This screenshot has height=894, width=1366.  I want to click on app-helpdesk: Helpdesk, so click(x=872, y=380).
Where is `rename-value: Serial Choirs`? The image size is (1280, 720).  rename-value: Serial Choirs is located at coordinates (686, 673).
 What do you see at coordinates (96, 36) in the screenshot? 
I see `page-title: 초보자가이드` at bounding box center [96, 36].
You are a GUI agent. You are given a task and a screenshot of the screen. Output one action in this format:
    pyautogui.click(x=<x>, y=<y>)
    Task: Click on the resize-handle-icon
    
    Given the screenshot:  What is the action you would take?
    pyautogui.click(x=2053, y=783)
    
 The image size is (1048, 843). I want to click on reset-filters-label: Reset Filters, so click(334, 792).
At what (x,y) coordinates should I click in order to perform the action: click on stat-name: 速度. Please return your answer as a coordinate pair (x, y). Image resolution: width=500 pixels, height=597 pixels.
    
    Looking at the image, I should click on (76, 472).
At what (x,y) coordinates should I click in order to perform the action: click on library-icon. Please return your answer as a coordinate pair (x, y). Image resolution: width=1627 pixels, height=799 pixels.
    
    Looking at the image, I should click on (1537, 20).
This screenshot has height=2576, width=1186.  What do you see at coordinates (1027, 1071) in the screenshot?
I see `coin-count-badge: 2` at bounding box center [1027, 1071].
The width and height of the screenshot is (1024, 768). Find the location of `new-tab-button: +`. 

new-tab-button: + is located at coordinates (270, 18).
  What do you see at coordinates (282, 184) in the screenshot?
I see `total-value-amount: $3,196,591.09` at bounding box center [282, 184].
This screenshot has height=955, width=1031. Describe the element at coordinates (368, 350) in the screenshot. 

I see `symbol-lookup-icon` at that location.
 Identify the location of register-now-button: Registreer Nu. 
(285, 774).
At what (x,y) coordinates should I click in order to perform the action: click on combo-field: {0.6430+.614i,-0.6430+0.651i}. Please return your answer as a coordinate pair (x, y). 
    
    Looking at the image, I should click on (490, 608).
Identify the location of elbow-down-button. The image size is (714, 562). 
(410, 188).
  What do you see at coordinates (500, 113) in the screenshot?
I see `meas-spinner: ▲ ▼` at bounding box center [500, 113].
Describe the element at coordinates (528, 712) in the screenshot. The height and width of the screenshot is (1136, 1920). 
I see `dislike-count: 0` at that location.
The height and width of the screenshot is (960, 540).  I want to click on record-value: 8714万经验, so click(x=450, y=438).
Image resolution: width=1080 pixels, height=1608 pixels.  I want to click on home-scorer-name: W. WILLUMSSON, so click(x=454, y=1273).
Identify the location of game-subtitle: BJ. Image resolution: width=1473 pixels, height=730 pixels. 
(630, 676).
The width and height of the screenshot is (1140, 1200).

━━━━

▶ _Requirement_
Duplicate the lines of the items above, starting at the line that contains "You are a GUI" and ending at the line that contains "pyautogui.click(x=2053, y=783)", including both of those lines.

▶ _Response to this exercise_
You are a GUI agent. You are given a task and a screenshot of the screen. Output one action in this format:
    pyautogui.click(x=<x>, y=<y>)
    Task: Click on the resize-handle-icon
    
    Given the screenshot:  What is the action you would take?
    pyautogui.click(x=2053, y=783)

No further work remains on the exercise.